Maharishi University of Management

Office of Public Affairs  ·  Fairfield  ·  IA  ·  52557  ·  515-472-1134


Contact: Jean Symington
(515) 472-1129
Email: umedia@mum.edu

March 3, 2000

PRESS RELEASE

Stress reduction through the Transcendental Meditation program
may reduce atherosclerosis and risk of heart attack and stroke

Source: American Heart Association journal Stroke 31:568-573, 2000

Learning to relax and reduce stress through the practice of the Transcendental Meditation (TM) technique may reduce atherosclerosis--and risk of heart attack and stroke--according to findings published today in the American Heart Association journal Stroke.

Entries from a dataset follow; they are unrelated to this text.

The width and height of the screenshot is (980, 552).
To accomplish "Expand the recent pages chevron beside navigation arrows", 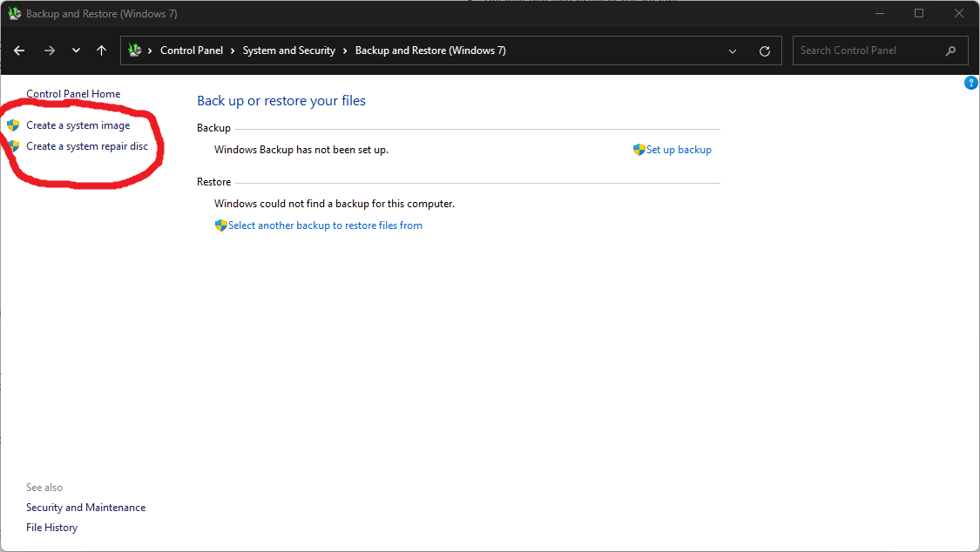I will (x=75, y=50).

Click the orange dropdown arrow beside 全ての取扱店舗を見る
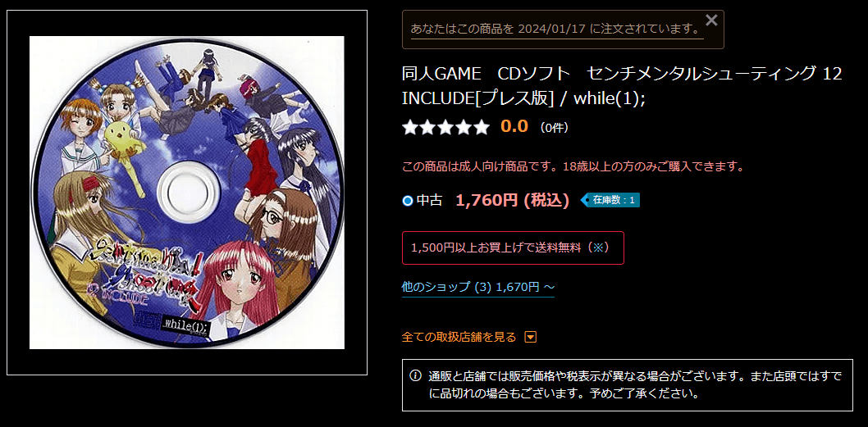[530, 337]
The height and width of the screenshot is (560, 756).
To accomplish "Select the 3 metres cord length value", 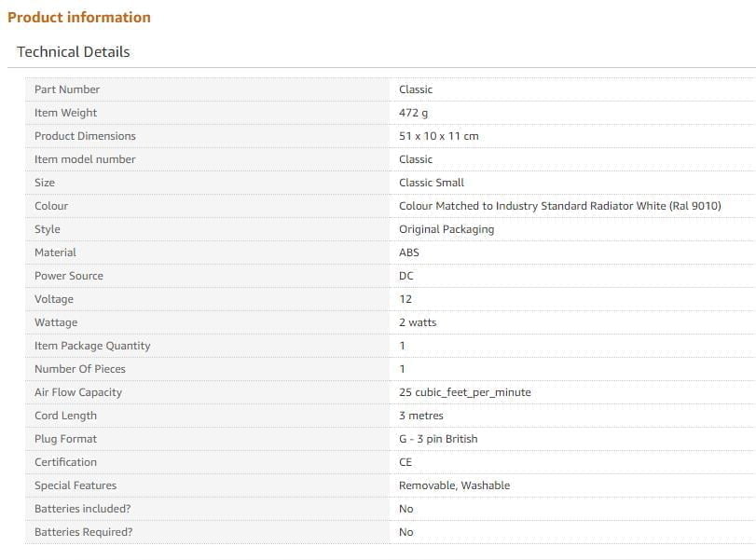I will tap(421, 416).
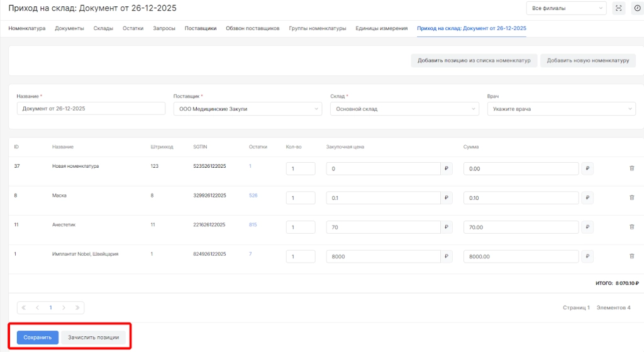Choose a doctor in Врач dropdown
This screenshot has height=352, width=644.
(x=561, y=109)
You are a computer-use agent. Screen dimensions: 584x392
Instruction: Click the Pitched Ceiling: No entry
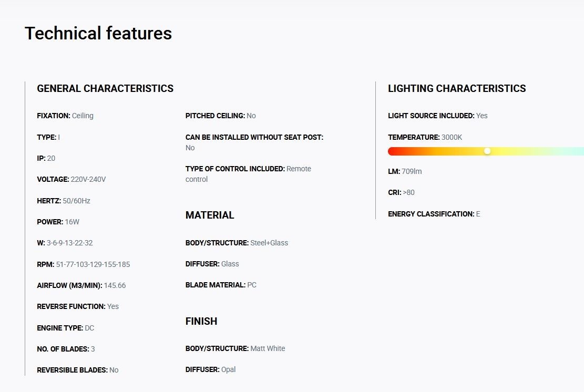[220, 116]
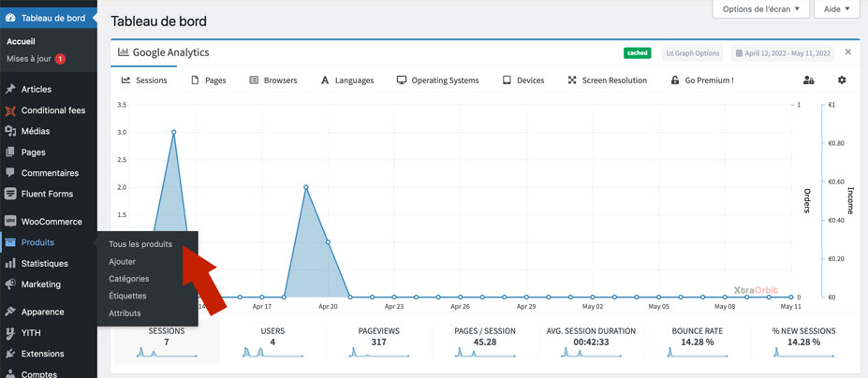Expand the Options de l'écran dropdown
Screen dimensions: 868x378
click(x=760, y=8)
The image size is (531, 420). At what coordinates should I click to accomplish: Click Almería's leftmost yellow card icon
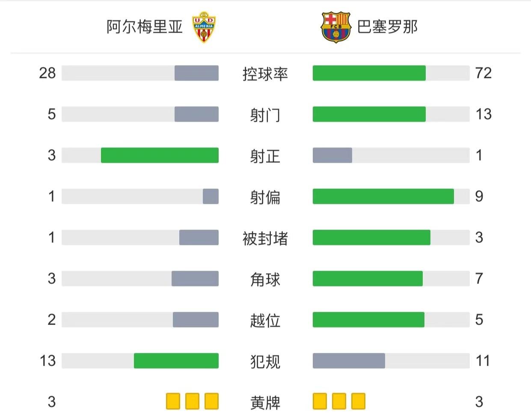coord(173,401)

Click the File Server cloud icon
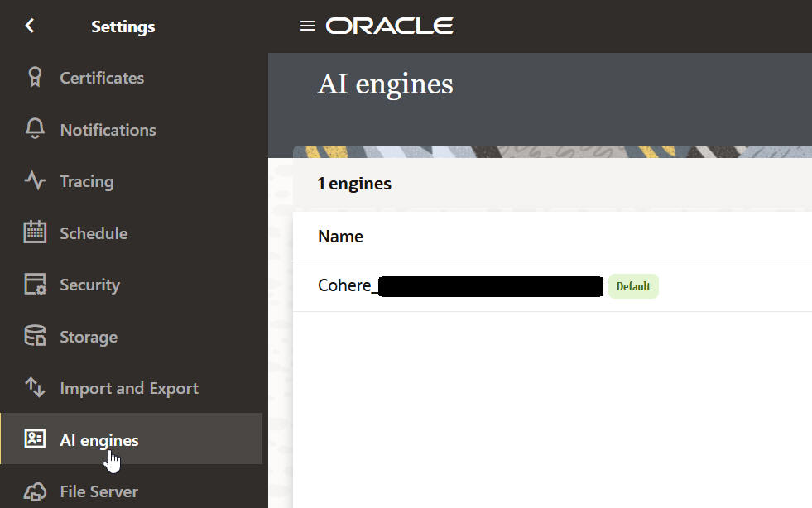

This is the first controlled study to suggest that stress reduction by itself can reduce atherosclerosis without changes in diet and exercise, according to a team of researchers from UCLA and Charles R. Drew University of Medicine and Science in Los Angeles and Maharishi University of Management (M.U.M.) College of Maharishi Vedic Medicine in Fairfield, Iowa.

"This finding that the disease process in the arteries can be reduced through the TM program may have vast implications for the current management of cardio- vascular disease and health care costs," says Amparo Castillo-Richmond, M.D., lead author of the study and Assistant Professor of Medicine at the College of Maharishi Vedic Medicine.

Atherosclerosis is the hardening of the arteries accompanied by the buildup of fat deposits in the artery walls. It leads to cardiovascular disease (CVD), the number one cause of death for all Americans. CVD is particularly lethal to African Americans, who are twice as likely to die from the illness as whites.

The study was supported by a grant from the National Heart, Lung and Blood Institute and was conducted at Drew University in collaboration with the M.U.M. Center for Natural Medicine and Prevention.

Hypertensive African Americans who were at risk for cardiovascular disease were randomly assigned to the Transcendental Meditation program or to a health education control group. Sixty men and women volunteers completed pretests and posttests over an average intervention period of about seven months. The level of fatty substances deposited on participants' arterial walls, or carotid intima-media thickness (IMT), was evaluated by ultrasound. IMT is a widely used surrogate measure of coronary atherosclerosis and a predictor of heart attack and stroke.